Stored records:
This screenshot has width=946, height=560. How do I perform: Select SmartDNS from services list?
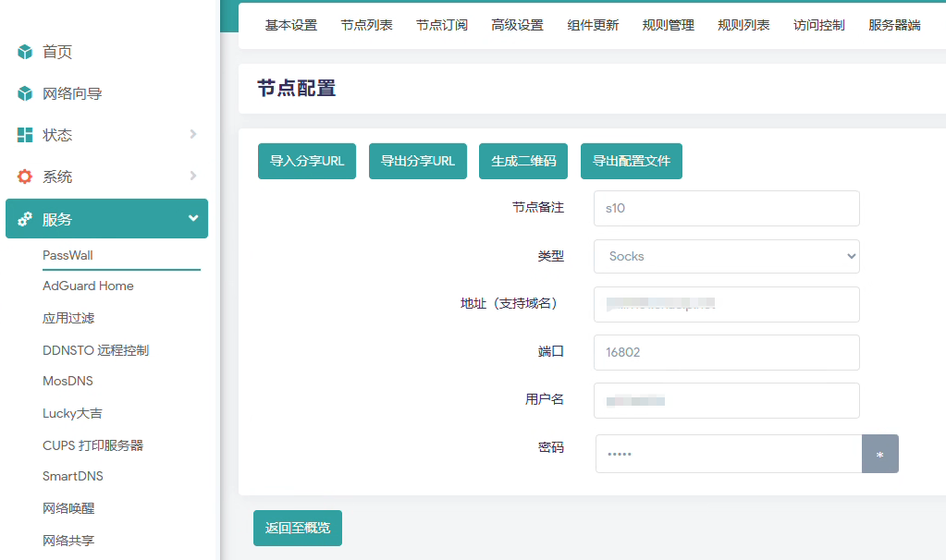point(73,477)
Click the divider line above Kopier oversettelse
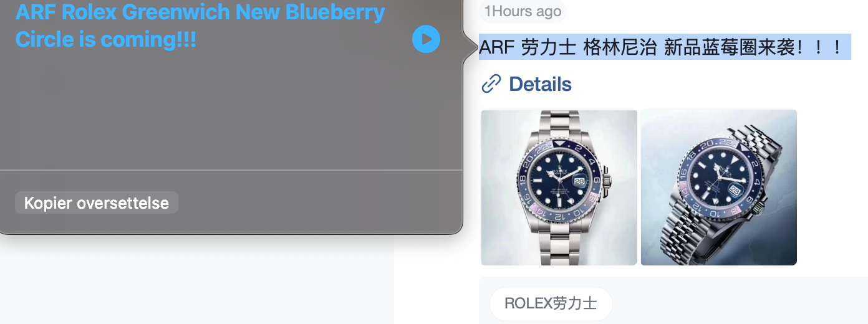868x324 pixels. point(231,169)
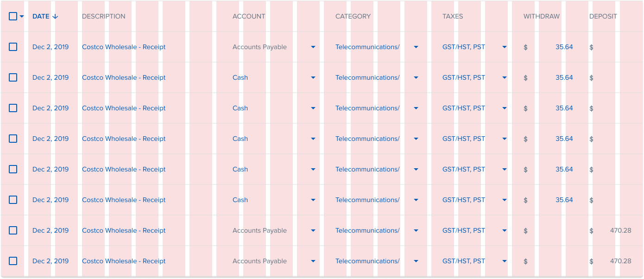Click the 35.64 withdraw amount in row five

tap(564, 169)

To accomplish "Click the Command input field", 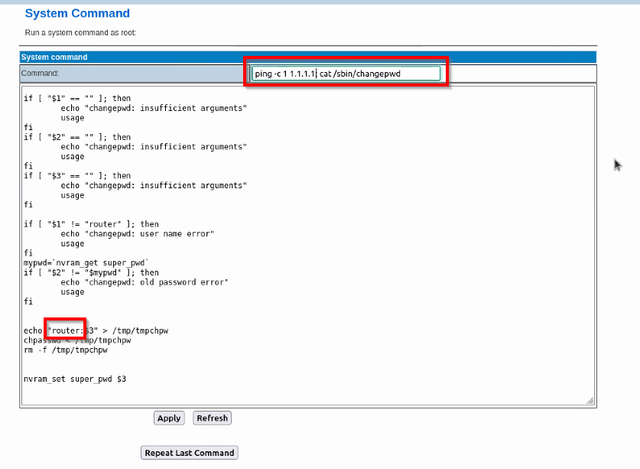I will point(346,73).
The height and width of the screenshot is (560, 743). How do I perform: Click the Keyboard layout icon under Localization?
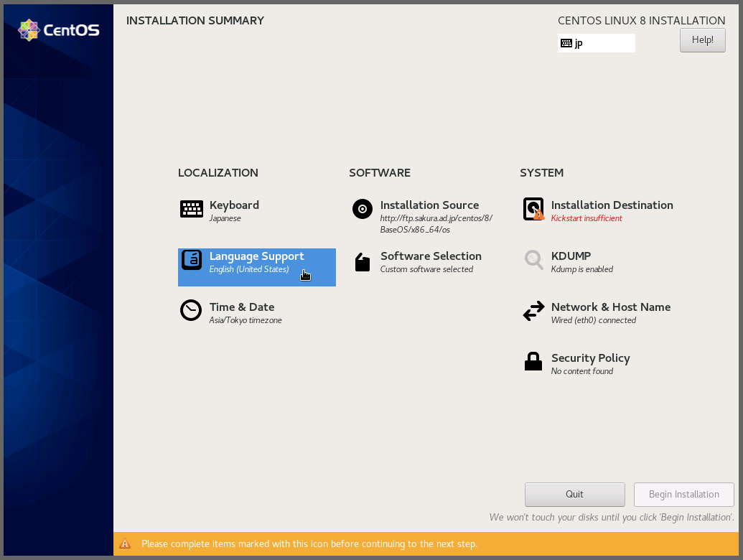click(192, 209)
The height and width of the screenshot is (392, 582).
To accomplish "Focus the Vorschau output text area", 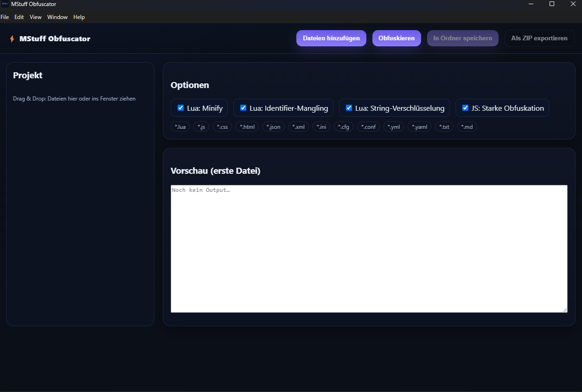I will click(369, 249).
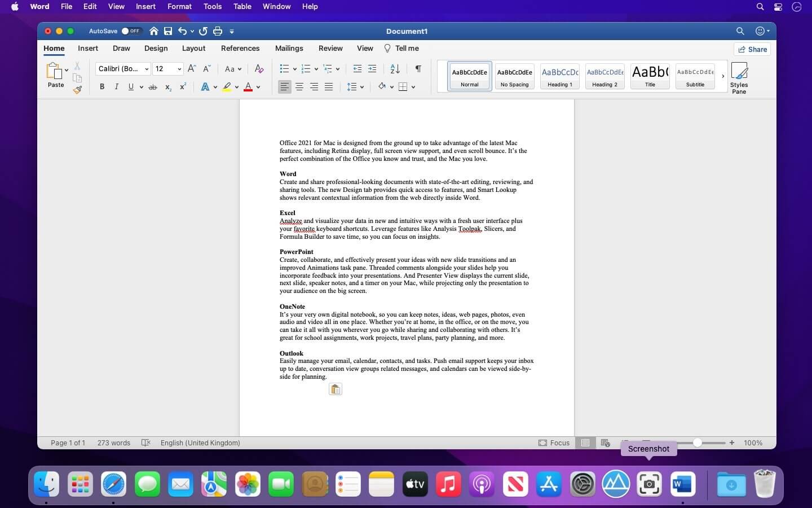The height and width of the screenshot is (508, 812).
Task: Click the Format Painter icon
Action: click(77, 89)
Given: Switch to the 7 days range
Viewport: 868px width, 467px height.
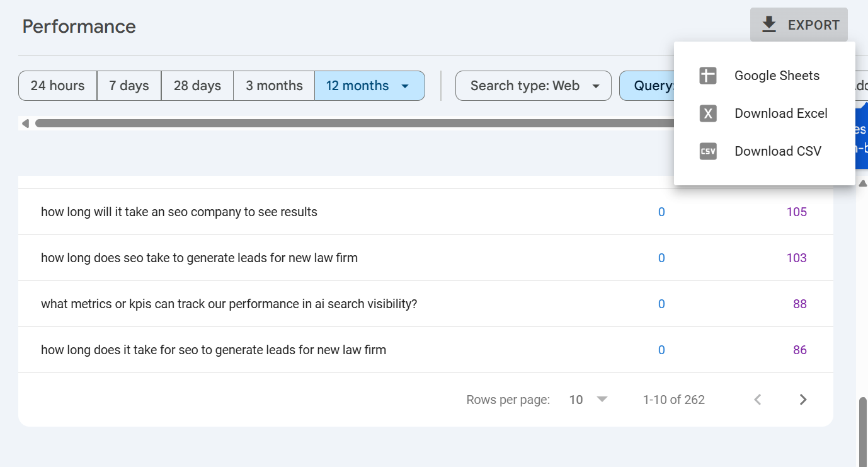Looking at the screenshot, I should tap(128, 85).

• Task brief
Starting at the line above that holds "The height and width of the screenshot is (560, 743).", repeat every line exactly down to and including the line that holds "The height and width of the screenshot is (392, 582).", then stop. Do not carry over any pictures.

• Solved problem
The height and width of the screenshot is (560, 743). How do I perform: Click the Keyboard layout icon under Localization?
click(192, 209)
The height and width of the screenshot is (392, 582).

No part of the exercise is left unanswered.